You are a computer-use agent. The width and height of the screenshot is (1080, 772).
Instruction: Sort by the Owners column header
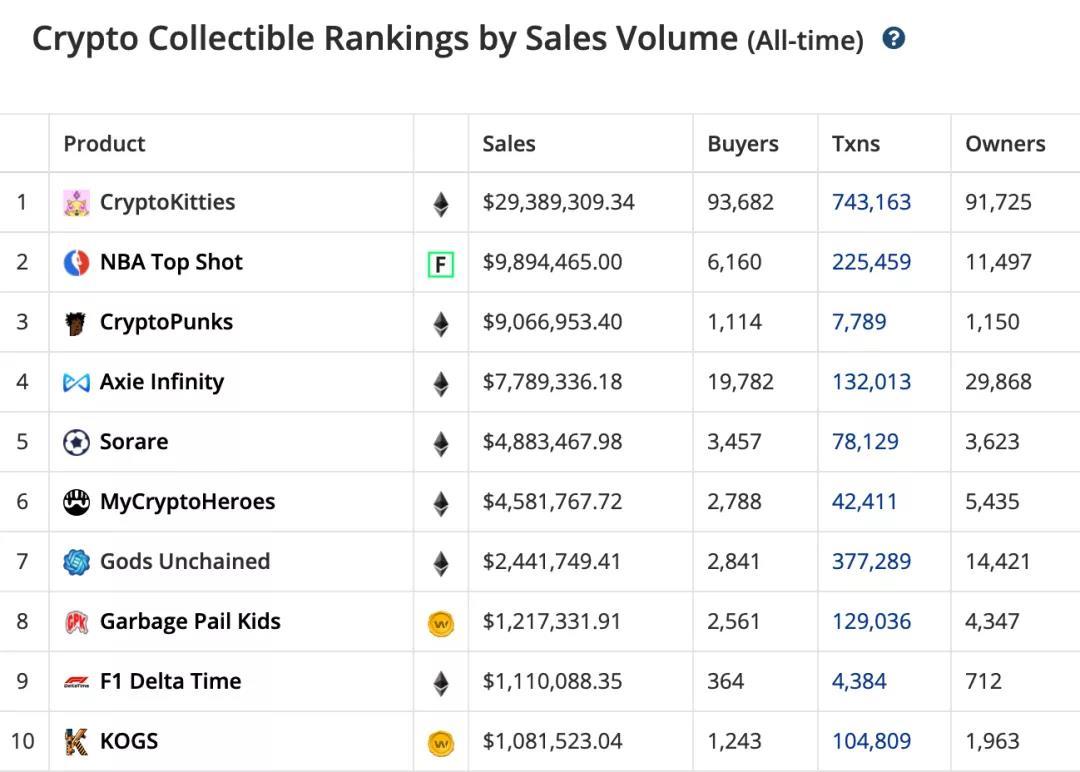(x=1005, y=144)
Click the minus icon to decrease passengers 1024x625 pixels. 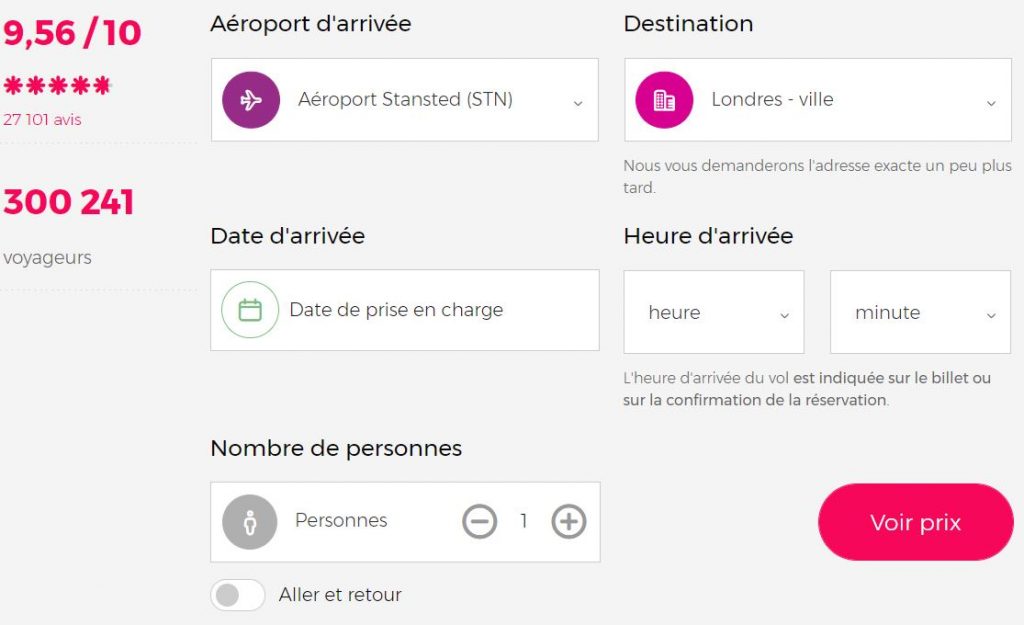[481, 521]
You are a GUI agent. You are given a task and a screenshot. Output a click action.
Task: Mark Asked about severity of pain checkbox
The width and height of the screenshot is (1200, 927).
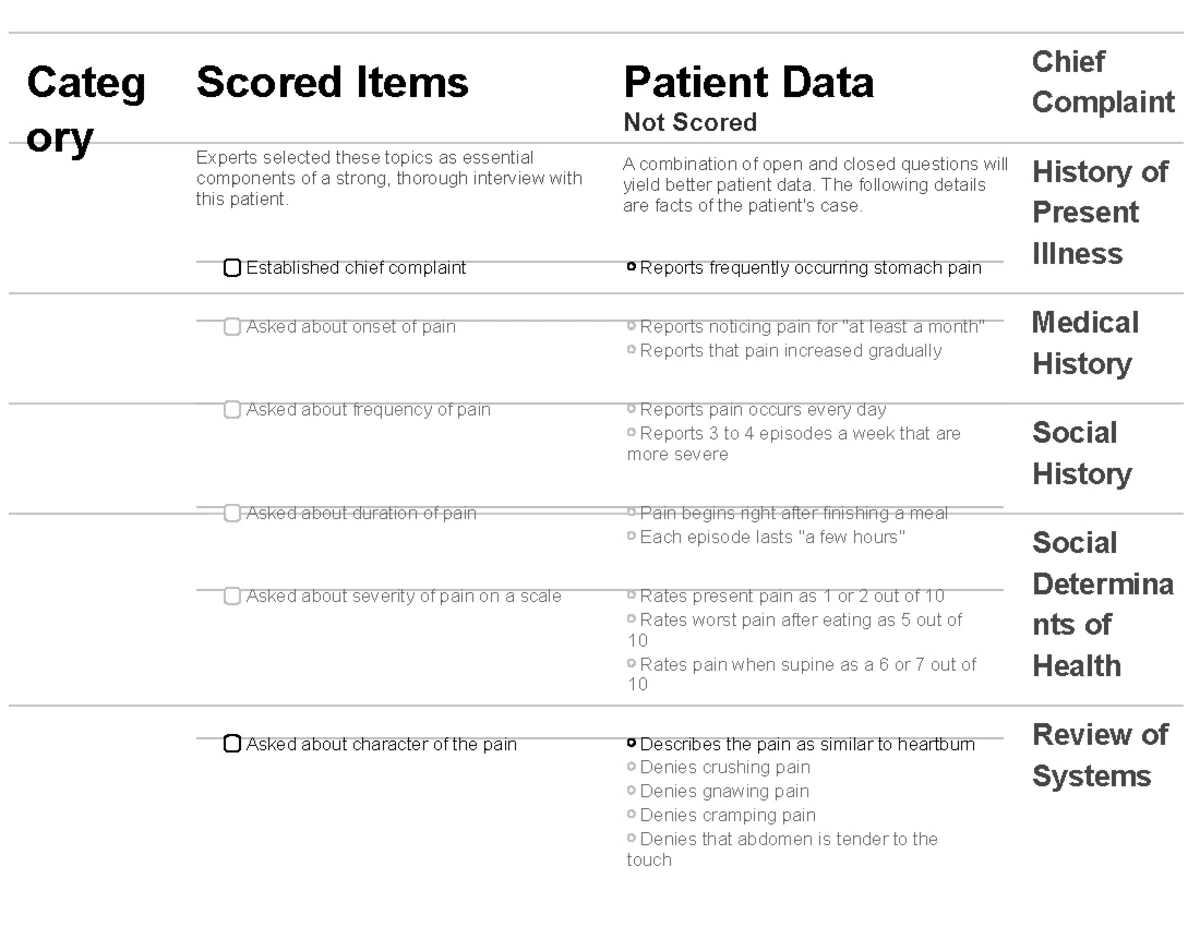[x=232, y=597]
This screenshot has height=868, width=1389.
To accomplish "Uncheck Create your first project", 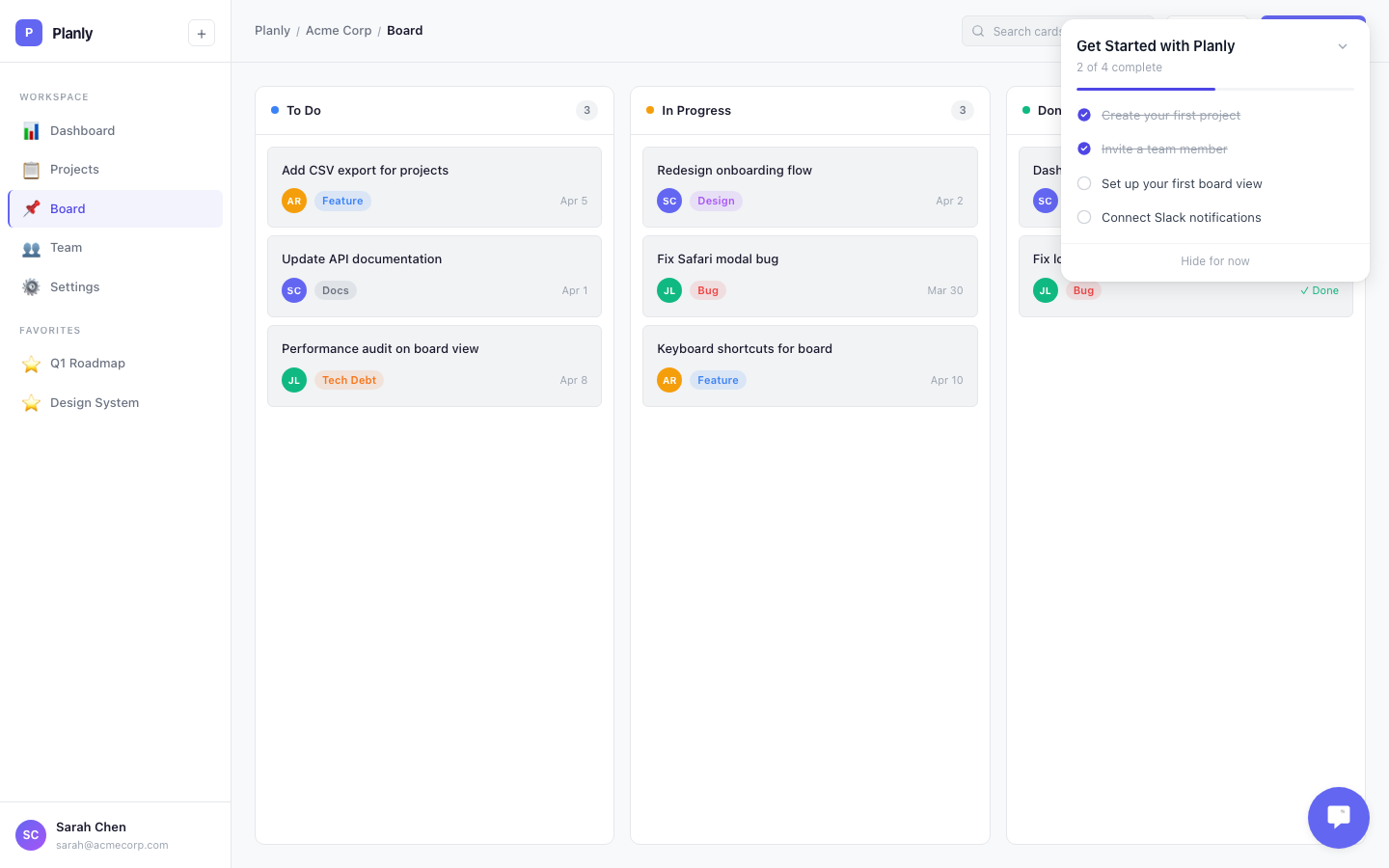I will (x=1084, y=115).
##############################
* PROBLEM DESCRIPTION *
Identify the lines of the data that contain the word "agent". Copy each of them.

* FINISHED TASK *
You are a computer-use agent. The width and height of the screenshot is (1080, 772).
You are a GUI agent. You are given a task and a screenshot. Output a click action.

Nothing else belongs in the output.